Devoted to the Propagation and Defense of New Testament Christianity
January 18, 1951

An Abused Passage

Norman Gipson, Amherst, Texas

You are familiar with this line of thought: "Whatsoever is not of faith is sin; _________is not of faith, because it is not mentioned in the Scriptures, and "faith cometh by hearing, and hearing by the word of God." therefore,______is sin." In the blanks, you may place almost any practice of a congregation or individual Christian, and you have a ready- made argument against things not specifically stated in the word of God. This argument has been used against instrumental music in the worship; Bible classes; individual cups, and so on.

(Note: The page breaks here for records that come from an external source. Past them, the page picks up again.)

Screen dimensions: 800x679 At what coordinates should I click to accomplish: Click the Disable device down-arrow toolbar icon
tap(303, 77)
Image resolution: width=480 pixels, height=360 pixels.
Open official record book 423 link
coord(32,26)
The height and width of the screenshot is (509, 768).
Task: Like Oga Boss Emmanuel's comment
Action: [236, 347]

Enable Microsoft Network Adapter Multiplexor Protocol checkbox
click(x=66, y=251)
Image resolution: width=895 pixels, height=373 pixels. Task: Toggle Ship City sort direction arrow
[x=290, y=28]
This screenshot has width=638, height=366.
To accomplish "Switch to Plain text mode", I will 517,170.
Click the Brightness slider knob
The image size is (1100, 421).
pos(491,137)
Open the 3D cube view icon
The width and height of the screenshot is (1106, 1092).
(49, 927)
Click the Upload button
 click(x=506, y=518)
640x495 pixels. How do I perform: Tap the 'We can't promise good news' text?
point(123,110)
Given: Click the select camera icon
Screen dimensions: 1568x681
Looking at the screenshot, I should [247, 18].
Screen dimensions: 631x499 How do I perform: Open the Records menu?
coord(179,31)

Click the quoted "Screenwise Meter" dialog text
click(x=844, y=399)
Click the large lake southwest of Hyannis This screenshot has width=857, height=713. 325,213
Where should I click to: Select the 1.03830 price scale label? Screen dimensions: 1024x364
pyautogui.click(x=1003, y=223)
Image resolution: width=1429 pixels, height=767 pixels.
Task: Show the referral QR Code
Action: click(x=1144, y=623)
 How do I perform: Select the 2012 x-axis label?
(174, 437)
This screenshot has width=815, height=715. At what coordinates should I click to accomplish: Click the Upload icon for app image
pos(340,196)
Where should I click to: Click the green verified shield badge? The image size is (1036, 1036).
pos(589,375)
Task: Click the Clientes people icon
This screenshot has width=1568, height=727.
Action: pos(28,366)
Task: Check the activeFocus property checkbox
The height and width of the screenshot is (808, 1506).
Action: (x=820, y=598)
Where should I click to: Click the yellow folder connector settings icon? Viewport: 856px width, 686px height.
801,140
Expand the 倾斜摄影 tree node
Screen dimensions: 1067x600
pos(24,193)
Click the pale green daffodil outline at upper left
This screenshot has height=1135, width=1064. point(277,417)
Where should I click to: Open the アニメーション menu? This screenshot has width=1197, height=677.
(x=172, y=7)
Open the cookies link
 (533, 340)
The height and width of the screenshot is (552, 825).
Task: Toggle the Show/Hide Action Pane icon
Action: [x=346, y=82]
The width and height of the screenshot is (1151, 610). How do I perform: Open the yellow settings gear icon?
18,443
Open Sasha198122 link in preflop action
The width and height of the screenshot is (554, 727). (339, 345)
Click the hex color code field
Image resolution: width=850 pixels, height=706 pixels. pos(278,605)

The principal thing wrong with this argument is, it is untrue. The word "faith" in Romans 14:23 does not mean the same thing as it does in Romans 10:17, so any attempt to link the passages does violence to both.

The term faith, as used throughout Romans 14, signifies a conviction that one's actions are right. The trust implied in the word "faith" is here placed in ones deeds. On the other hand, "faith" in Romans 10:17 refers to trust in God and His word.

"Him that is weak in faith receive ye, yet not for decision of scruples." (v.1). That is, do not sit in judgment on his conscience. Every man's scruples are his own personal property, and should remain such. He should not try to bind them on others. This whole realm is that where God has not made laws either requiring or prohibiting a practice. One example is immediately discussed in the chapter: eating meat. Has God required us to eat meat? No. Has he forbidden us to eat meat? No. One man, then, "hath faith to eat all things (including meat); another, who is weak, eateth herbs." How are these brethren to regard each other? He who can conscientiously eat the meat, must not "set at naught" his brother who cannot. He who cannot conscientiously eat the meat, must not "judge" his brother who can; for God has received him (see verse 3).

It is an error to apply Romans 14 to matters on which God has legislated. The things of this chapter deal only with those things that are all right within themselves, but neither forbidden or required by our Lord. "All things indeed are clean; howbeit it is evil for that man who eateth with offence" (verse 20). That is, all foods may be eaten; but if a man partakes of meat with a guilty conscience, it becomes an evil deed to him. For anyone to conclude that even things forbidden by the Lord are "clean" is far beyond the scope of this passage, or any other in the Bible.

Now what about Romans 14:23? Seldom do we hear the quotation of the entire verse: "But he that doubteth is condemned if he eat, because he eateth not of faith; and whatsoever is not of faith is sin." Is it not clear that the man who does not eat in faith is the man who is condemned if he eats? But, on the other hand, if a man "doubts" and does not eat, he has committed no sin. Logic requires this conclusion. But what about the man who has doubts, and is weak in faith, toward God? Does he sin?

The passage simply teaches: Do nothing which your conscience does not approve, even of things that are all right within themselves; for whenever you do, you have no faith in your action, and so are guilty of sin before God.